Rodeó los hombros de su esposa con un brazo. A los cincuenta y ocho años, Eva Harpur era una meseta —aparentemente sin límites— de insuperable salud, aunque ambos mantenían la ficción de que era él el que se cuidaba de ella.
Condujo por la ciudad, pero el avance en medio del tráfico era anormalmente lento y, en un impulso, Harpur se detuvo a varias manzanas de la comisaría y empezó a caminar. «Vive peligrosamente —pensó—, pero camina con lentitud, por si acaso.» Hacía una noche cálida, radiante, y con las prolongadas horas de luz de junio sólo estaban oscuras las hojas de vidrio de dieciséis horas suspendidas sobre la vía pública. Los cristales alternativos de ocho horas fulguraban innecesariamente con la luz que habían absorbido por la tarde. El sistema se basaba en un acomodo a las variaciones estacionases de las horas de luz natural, pero daba un resultado razonablemente bueno y, sobre todo, la luz resultaba prácticamente gratis.

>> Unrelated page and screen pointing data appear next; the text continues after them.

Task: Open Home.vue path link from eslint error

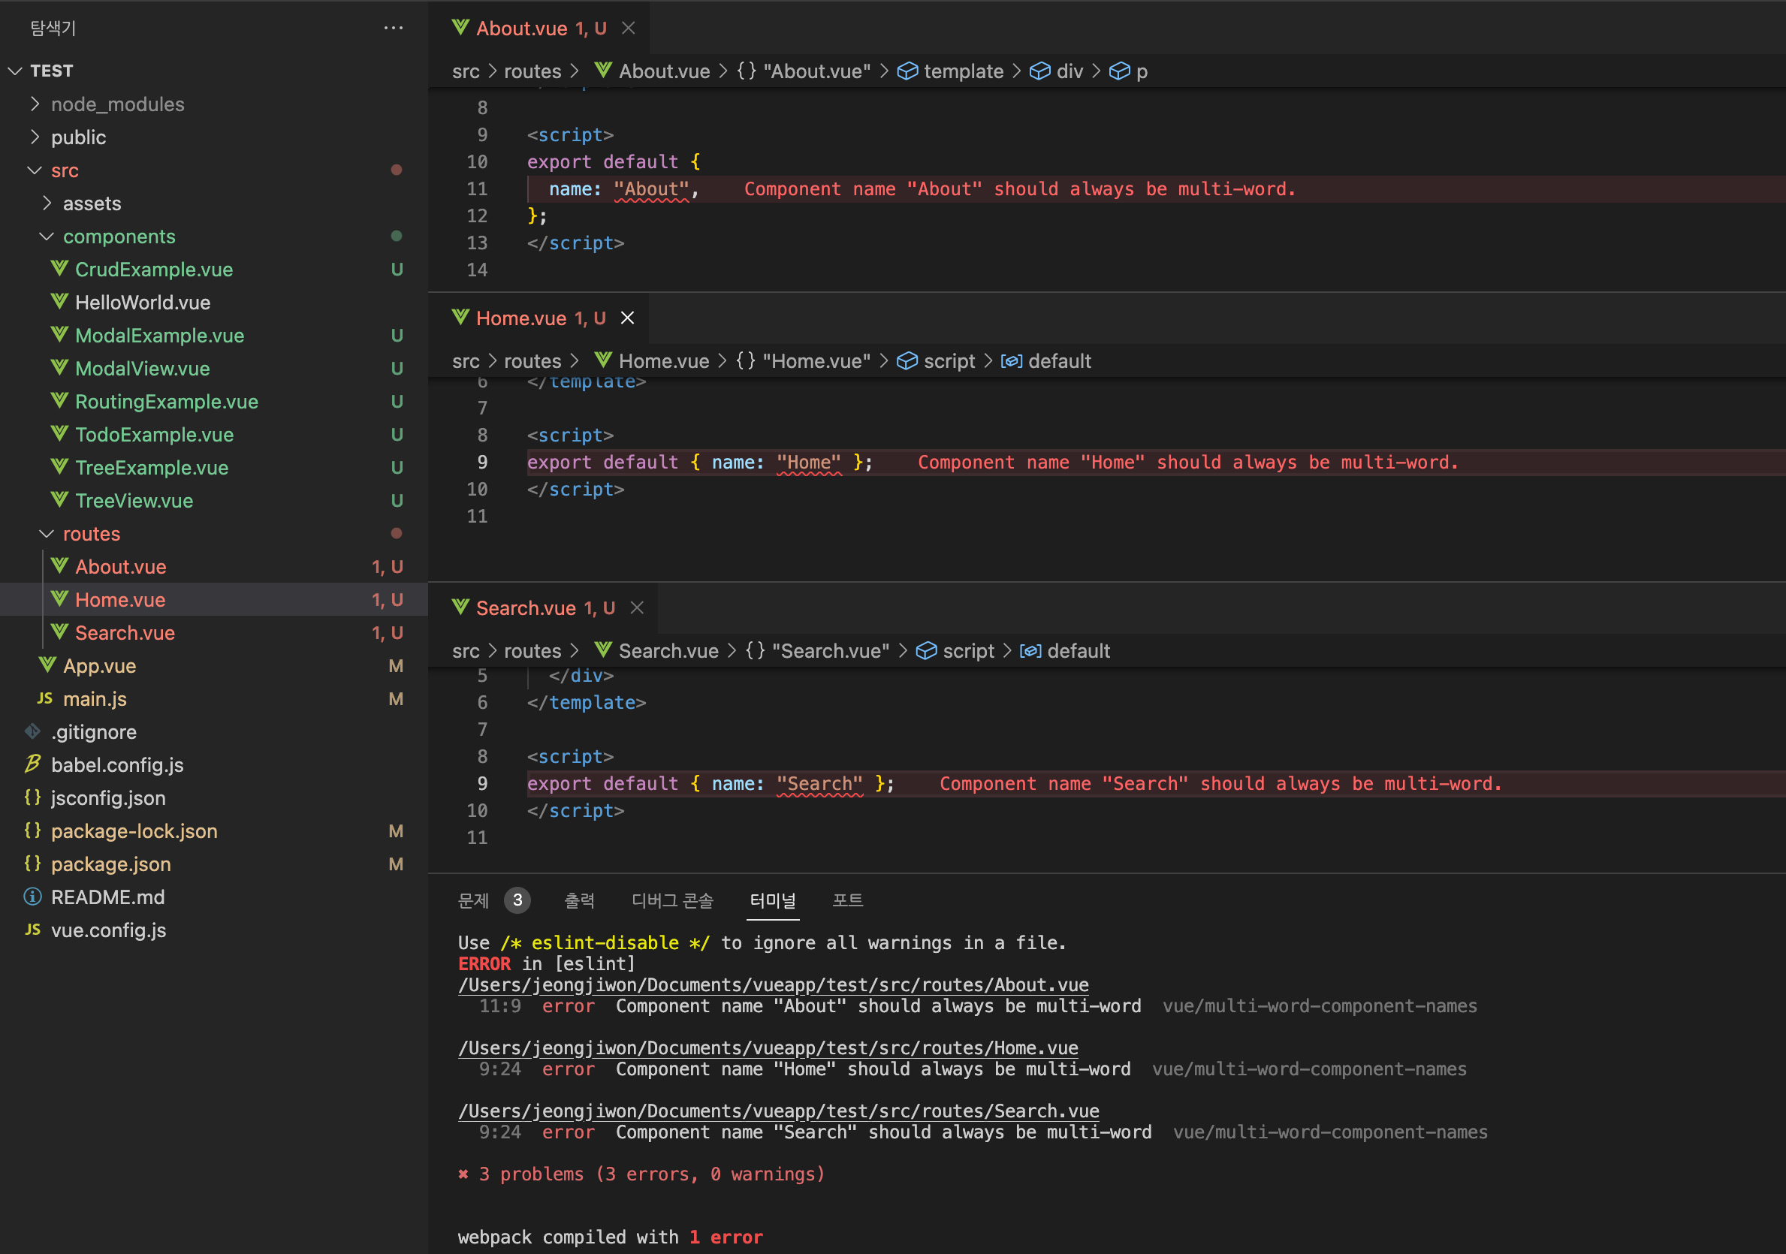Action: [x=767, y=1047]
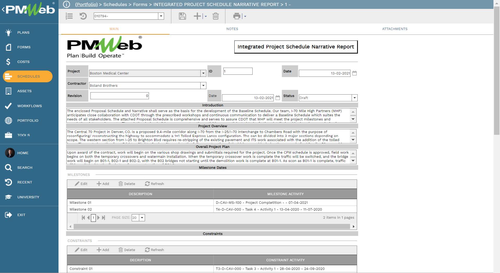Select the University sidebar icon
Viewport: 500px width, 273px height.
click(8, 197)
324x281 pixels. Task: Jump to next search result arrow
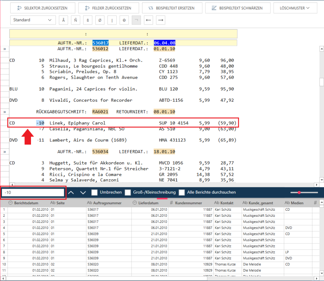[x=83, y=193]
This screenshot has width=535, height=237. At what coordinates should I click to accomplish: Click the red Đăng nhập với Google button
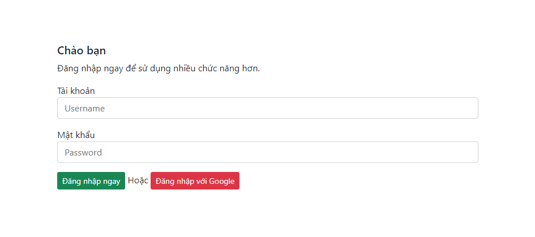point(195,181)
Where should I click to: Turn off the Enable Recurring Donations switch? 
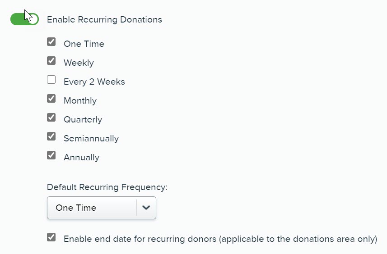pyautogui.click(x=24, y=19)
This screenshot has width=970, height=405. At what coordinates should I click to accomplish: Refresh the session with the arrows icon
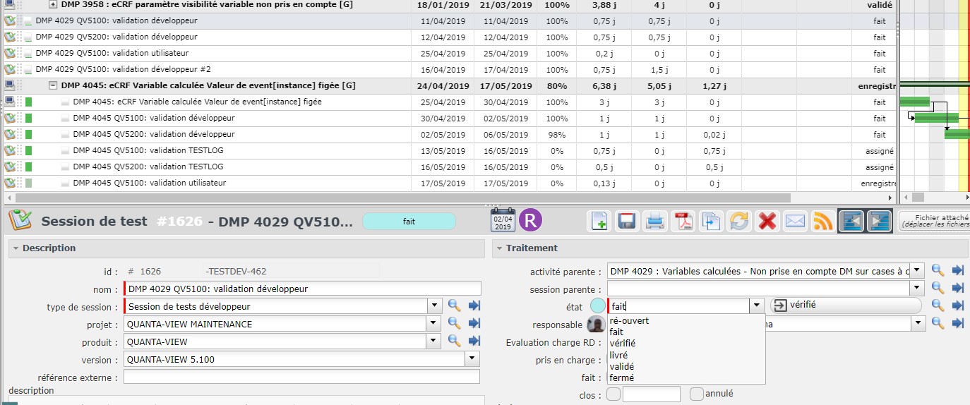coord(739,222)
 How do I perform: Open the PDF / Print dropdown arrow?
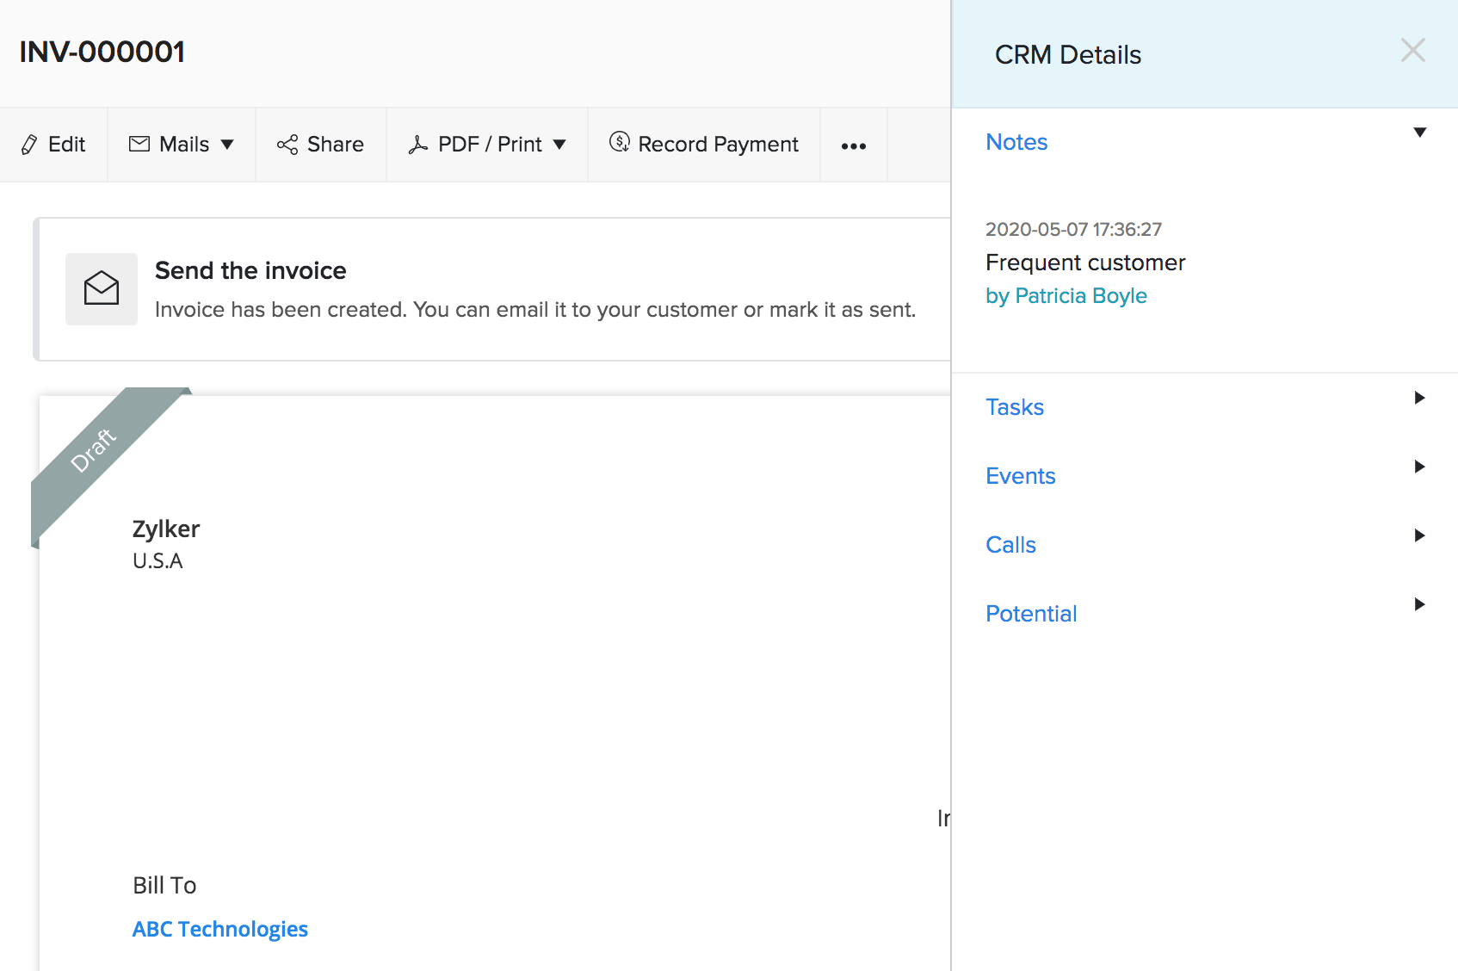click(x=559, y=144)
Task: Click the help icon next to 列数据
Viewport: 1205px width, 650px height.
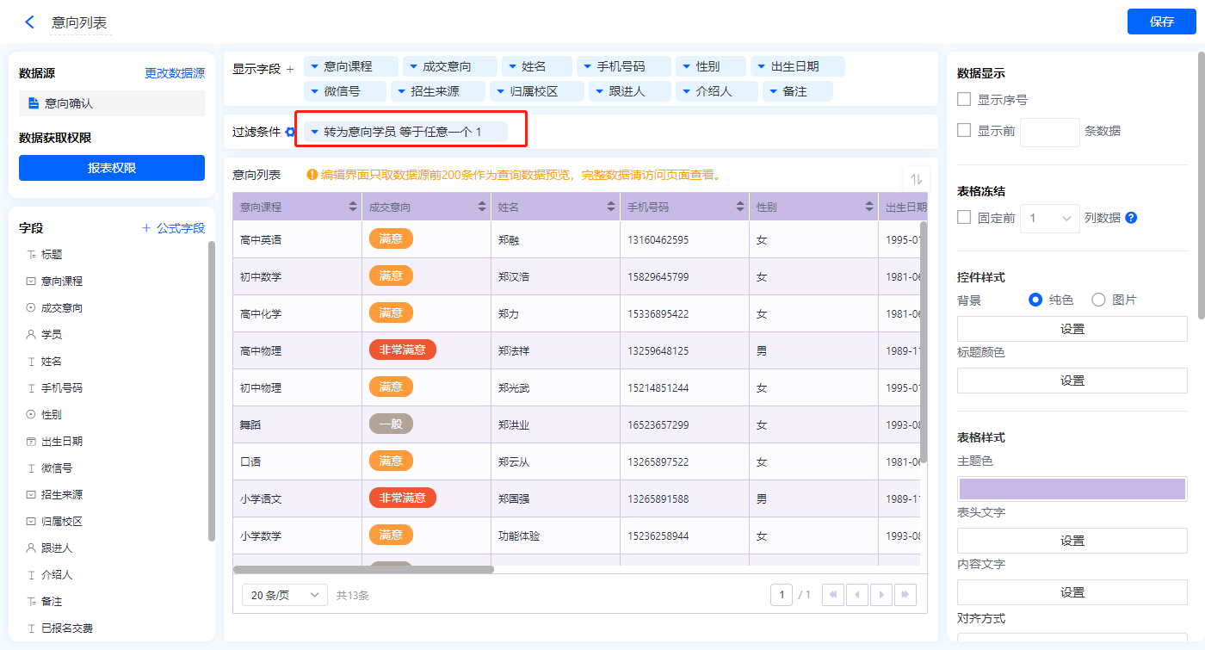Action: pos(1131,218)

Una ventaja adicional era que proporcionaba a las autoridades policiales una evidencia perfecta de sucesos tales como accidentes de tráfico y violaciones del código. De hecho, los entonces flamantes vidrios de iluminación de la avenida Cincuenta y Tres habían suministrado buena parte de las pruebas en el caso de Ewan Raddall.
Unas pruebas en las que Harpur se había basado para enviar a Raddall a la silla eléctrica.
Los hechos sobresalientes del caso no se habían producido exactamente en la situación típica propuesta por la prensa sensacionalista, aunque se habían aproximado lo bastante como para despertar el interés del público. No hubo otro sospechoso aparte de Raddall, pero las pruebas en su contra fueron circunstanciales en gran medida. Los cadáveres no se encontraron hasta la mañana siguiente, cuando Raddall ya había tenido tiempo para volver a casa, asearse y acostarse. Estaba lozano, compuesto y sensato cuando le detuvieron, y los forenses no pudieron demostrar nada.
El caso Raddall se basó en que había sido visto yendo hacia el parque público a la hora conveniente, y en que tenía magulladuras y arañazos compatibles con el crimen. Además, entre medianoche y las nueve y media de la mañana siguiente, la hora en que se le interrogó, Raddall había «perdido» la chaqueta de pana sintética que vestía el día anterior, y la prenda nunca apareció.
Al terminar el juicio contra Raddall, el jurado tardó menos de una hora en llegar a un veredicto de culpabilidad; sin embargo, durante una apelación posterior la defensa expuso que el jurado estaba influido por el conocimiento de que el crimen se hallaba, registrado en la ventana trasera de Emile Bennett. Al solicitar un nuevo juicio, el abogado defensor expuso el punto de vista de que el jurado había rechazado la «duda razonable» porque esperaba que Harpur impusiera, como máximo, una condena de cadena perpetua.
Pero el código legal revisado, redactado en 1977, que en esencia daba un mayor poder a los jueces en los tribunales, no proveía, en opinión de Harpur, ninguna legislación que justificara «mantenerse a la expectativa», en especial en casos de homicidio en primer grado. Raddall fue debidamente condenado a muerte en enero de 1987.
El recto criterio de Harpur, que le había valido el apodo de «Juez de Hierro», fue que una decisión tomada en un tribunal siempre había sido, y seguía siendo, sacrosanta. La entidad sobrehumana que era la ley no debía ser humillada por un trozo de vidrio. La argumentación de Harpur, reducida a sus términos más crudos, fue que si se introducía una legislación para demorar los veredictos, los criminales llevarían fragmentos de retardita de quince años entre sus útiles regulares.